Kaputt, Malaparte

Quatrième de couverture : Le lac était comme une immense plaque de marbre blanc sur laquelle
étaient posées des centaines et des centaines de têtes de chevaux. Les
têtes semblaient coupées net au couperet. Seules, elles émergeaient de
la croûte de glace. Toutes les têtes étaient tournées vers le rivage.
Dans les yeux dilatés on voyait encore briller la terreur comme une
flamme blanche. Près du rivage, un enchevêtrement de chevaux férocement
cabrés émergeait de la prison de glace... Les soldats du colonel
Merikallio descendaient au lac et s'asseyaient sur les têtes des
chevaux. On eût dit les chevaux de bois d'un carrousel.
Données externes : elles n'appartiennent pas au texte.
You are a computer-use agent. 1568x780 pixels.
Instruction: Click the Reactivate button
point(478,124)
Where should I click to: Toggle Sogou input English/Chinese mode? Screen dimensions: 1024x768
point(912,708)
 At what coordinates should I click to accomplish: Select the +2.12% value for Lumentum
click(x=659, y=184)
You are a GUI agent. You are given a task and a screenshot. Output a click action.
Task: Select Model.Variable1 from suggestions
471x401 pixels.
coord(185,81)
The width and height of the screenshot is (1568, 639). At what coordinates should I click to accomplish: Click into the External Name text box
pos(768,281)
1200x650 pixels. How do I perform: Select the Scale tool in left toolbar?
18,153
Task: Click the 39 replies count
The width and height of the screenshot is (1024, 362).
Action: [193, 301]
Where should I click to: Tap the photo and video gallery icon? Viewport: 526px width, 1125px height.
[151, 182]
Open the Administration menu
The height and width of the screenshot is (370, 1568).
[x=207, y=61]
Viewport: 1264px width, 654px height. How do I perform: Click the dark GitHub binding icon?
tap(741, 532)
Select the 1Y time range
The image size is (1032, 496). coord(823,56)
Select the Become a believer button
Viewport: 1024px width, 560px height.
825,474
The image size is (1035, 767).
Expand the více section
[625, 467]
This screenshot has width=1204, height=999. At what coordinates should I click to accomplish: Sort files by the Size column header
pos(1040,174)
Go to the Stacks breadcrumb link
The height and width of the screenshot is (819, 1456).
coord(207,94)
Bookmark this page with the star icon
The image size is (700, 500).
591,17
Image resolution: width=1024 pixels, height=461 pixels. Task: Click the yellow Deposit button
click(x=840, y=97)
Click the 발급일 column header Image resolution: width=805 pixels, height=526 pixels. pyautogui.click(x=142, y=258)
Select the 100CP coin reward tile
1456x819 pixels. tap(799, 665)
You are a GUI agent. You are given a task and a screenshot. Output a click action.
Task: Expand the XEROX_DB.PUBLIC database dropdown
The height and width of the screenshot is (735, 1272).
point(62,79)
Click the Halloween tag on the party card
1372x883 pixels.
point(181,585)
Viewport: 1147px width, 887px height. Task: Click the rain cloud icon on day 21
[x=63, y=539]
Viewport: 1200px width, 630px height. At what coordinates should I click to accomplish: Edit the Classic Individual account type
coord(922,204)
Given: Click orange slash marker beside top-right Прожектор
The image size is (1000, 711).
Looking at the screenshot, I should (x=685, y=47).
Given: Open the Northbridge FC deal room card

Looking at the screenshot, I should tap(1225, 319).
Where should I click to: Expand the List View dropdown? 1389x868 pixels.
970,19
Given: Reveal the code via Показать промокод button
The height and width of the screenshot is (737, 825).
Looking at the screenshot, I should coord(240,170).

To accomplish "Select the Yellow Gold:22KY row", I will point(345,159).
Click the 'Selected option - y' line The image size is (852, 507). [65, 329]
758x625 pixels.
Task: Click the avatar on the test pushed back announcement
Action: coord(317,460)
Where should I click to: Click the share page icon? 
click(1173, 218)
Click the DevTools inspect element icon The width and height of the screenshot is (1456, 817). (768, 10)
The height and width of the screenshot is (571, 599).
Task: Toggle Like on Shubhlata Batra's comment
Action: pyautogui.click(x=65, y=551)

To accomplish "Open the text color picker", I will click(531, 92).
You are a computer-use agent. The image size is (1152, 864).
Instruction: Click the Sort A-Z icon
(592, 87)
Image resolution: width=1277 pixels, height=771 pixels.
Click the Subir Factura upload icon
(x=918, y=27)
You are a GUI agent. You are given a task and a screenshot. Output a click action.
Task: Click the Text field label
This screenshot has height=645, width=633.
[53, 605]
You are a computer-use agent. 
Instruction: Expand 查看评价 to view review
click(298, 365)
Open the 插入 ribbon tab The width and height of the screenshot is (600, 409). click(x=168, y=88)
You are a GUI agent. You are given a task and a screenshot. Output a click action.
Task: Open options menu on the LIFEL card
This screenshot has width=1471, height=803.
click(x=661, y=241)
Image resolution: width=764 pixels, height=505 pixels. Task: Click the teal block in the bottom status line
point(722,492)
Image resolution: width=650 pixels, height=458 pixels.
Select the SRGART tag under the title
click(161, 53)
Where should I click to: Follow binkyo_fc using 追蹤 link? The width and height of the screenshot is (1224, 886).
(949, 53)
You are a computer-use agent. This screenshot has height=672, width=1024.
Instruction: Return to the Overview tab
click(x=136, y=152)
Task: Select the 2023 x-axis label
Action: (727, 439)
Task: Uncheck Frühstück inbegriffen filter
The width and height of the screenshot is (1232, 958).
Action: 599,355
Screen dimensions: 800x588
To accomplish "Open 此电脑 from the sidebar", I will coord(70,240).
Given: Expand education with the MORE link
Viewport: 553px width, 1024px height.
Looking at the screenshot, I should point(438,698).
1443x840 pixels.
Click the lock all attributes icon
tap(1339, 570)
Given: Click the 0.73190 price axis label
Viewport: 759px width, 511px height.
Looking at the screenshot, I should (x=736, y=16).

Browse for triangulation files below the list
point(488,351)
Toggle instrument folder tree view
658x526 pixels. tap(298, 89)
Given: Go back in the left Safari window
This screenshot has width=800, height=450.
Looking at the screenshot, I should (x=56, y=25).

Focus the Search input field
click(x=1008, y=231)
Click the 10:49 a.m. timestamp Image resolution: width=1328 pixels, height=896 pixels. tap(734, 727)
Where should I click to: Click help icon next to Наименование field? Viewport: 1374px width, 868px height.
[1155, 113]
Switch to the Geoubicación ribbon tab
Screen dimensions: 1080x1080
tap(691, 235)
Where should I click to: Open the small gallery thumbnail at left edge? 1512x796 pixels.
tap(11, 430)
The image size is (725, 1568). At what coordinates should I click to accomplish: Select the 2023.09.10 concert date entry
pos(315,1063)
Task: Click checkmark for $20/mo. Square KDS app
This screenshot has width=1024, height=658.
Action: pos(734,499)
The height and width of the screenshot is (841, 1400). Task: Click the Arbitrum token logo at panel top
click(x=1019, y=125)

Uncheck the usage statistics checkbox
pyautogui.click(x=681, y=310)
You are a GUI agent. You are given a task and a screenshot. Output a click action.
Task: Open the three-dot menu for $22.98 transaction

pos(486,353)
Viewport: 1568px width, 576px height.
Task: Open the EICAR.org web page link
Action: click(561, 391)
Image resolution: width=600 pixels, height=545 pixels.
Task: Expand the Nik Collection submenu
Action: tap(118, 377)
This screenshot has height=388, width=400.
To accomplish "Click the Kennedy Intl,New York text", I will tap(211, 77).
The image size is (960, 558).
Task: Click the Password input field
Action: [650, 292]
Mon avis : L'histoire se déroule débute en 1941 et se termine en 1943 à Naples. Avec ce roman autobiographique publié en 1944, Malaparte
offre l'occasion d'évoquer les relations assez particulières de la
Roumanie et de l'Italie. Ici il nous livre un autre pan de la seconde
guerre mondiale en relatant ce qu'il a pu voir en Europe de l'Est. Est-ce
un roman ? Un témoignage ou une affabulation ? Kaputt est un abîme
bouleversant et putréfié d’où sortent des rêves hallucinés, des visions
spectrales et parfois sublimes, le récit du naufrage de l’humanité, de
l’horreur de cette guerre qui semble être un hiver éternel dans les
terres de Russie, de Pologne, d’Ukraine, de Roumanie et de Finlande. Kaputt
fait coexister l’horreur immonde et la terreur des ghettos et des
massacres avec la beauté charnelle ou froide des paysages du nord, les
dîners luxueux envahis par la putréfaction des dirigeants allemands et
de leurs alliés, les diners de l’aristocratie étiolée et humiliée –
spectacles décrits avec la sensibilité et le réalisme de toiles de
Chardin, ou avec la dimension funèbre de toiles de Cranach.
Toujours très dur dans le choix des épisodes qu'il raconte, j'ai été particulièrement touchée par l'épisode très connu du progrom de Jassy et la violence crue qui y est racontée sans aucun philtre. L’expérience de la guerre et de la barbarie poussée à son point ultime dans une oeuvre que j'ai trouvée plus difficile à lire que ses autres romans.
Un autre aspect de ce livre : ses évocations mondaines, la fréquentation du
comte Galeazzo, du prince de Suède, des réceptions de Hans Frank,
gouverneur général de Pologne, où le contraste est le plus marquant
entre un homme qui donne tous les aspects de la civilisation, voire
d'une culture raffinée, et l'indigence du ghetto de Varsovie. La
seule question que l'on peut se poser est la suivante : où se situe la
frontière entre la réalité et la fiction. Les descriptions nous semblent
si vraisemblables qu'il est impossible de répondre à cette question. Et on aimerait que la majeure partie du récit soit fictive.